Strange performance by varying the block size


I’m doing a performance test using GeForce MX150 and a fluid algorithm by varying the block size (from 32 to 1024 by multiple of 2) under fixed number of threads.
The results shows strangely better performance for smaller block sizes using CUDA or OpenCL.

What can be the reason for this?

Thanks in advance!

It’s impossible to say without more details. My first thought is register pressure. Try profiling your kernel with Nsight Compute. It provide insight and tips to bottlenecks you might have.

According to Nsight Compute the bottleneck is visible in the scheduler statistics:

The scheduler statistics shows, that I should increase the number of eligable warps by reducing the time the active warps are stalled.

Is there a simple solution to reduce the stalled time for active warps?

The warp stastics says:
[Warning] On average each warp of this kernel spends 185.8 cycles being stalled waiting for a scoreboard dependency on a L1TEX (local, global, surface, texture) operation.
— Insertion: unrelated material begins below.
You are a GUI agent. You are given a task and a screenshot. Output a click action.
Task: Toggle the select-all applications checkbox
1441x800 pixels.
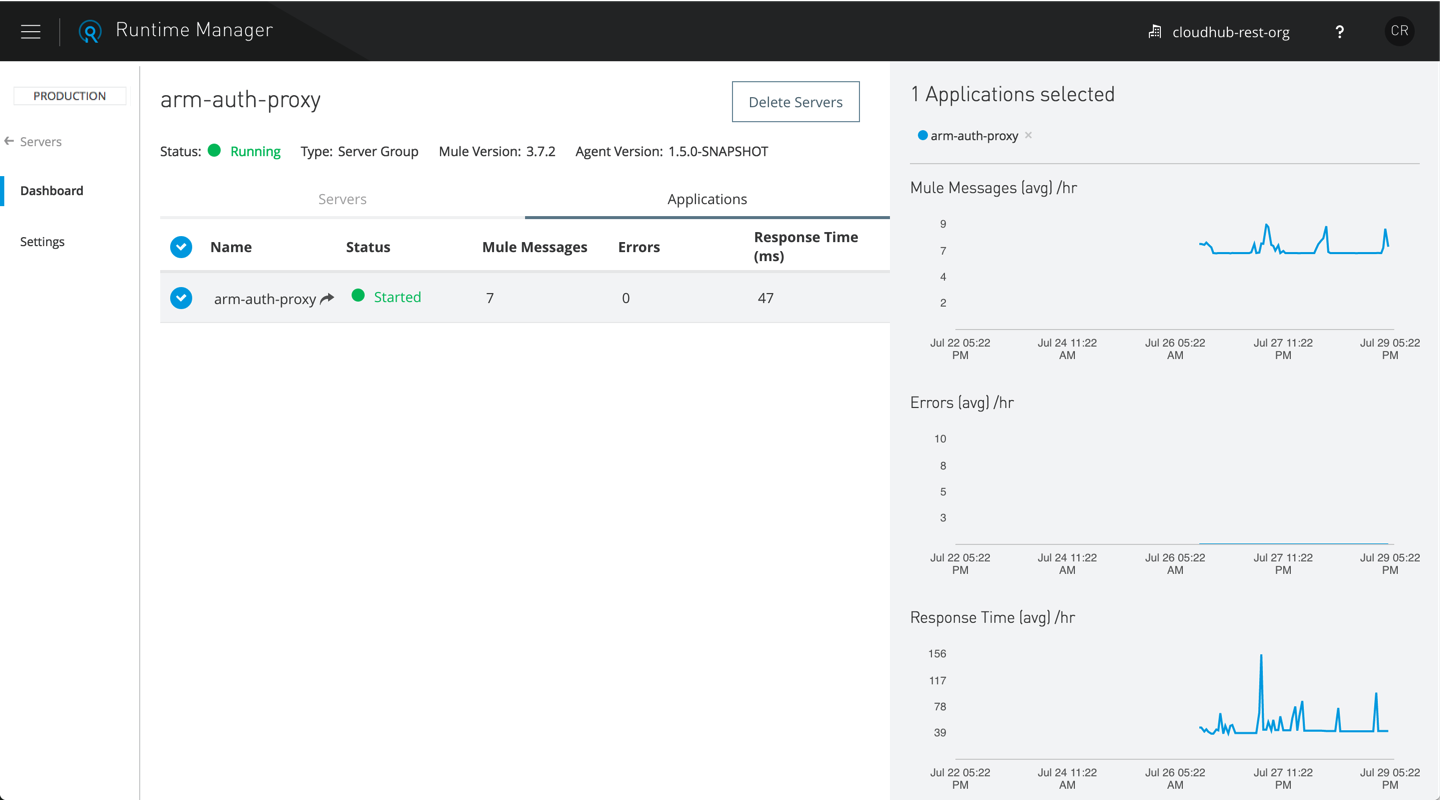pyautogui.click(x=181, y=247)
This represents about 75.4% of the total average of 246.3 cycles between issuing two instructions. To reduce the number of cycles waiting on L1TEX data accesses verify the memory access patterns are optimal for the target architecture, attempt to increase cache hit rates by increasing data locality or by changing the cache configuration, and consider moving frequently used data to shared memory.

This is a general advice and hard to know what exactly should be done.
Besides that, I do not see a relation between my initial question about block size and warp optimization.

“Objection, Your Honor! Calls for speculation!”

Given that no details were supplied about the application, it is nonsensical to expect specific advice.

Finer granularity can lead to a higher utilization of machine resources, which in turn provides better performance. A good starting point when designing a kernel is an initial block size that is a multiple of 32 between 128 and 256 threads, and adjust this up or down based on the specific requirements of the algorithm and profiler feedback.

Generally speaking, extreme thread block sizes (very small or very large) are rarely the best choice from a performance perspective.

What I wanted to say in my previous post was not that your advice was generic, but the output of the Nsight Compute analysis. Nsight only tells something about memory optimization without pointing to a specific position in the code.

Does anyone know what “scoreboard dependency on a L1TEX (local, global, surface, texture) operation” means?
The “stall long scoreboard” attribute has a value of 120.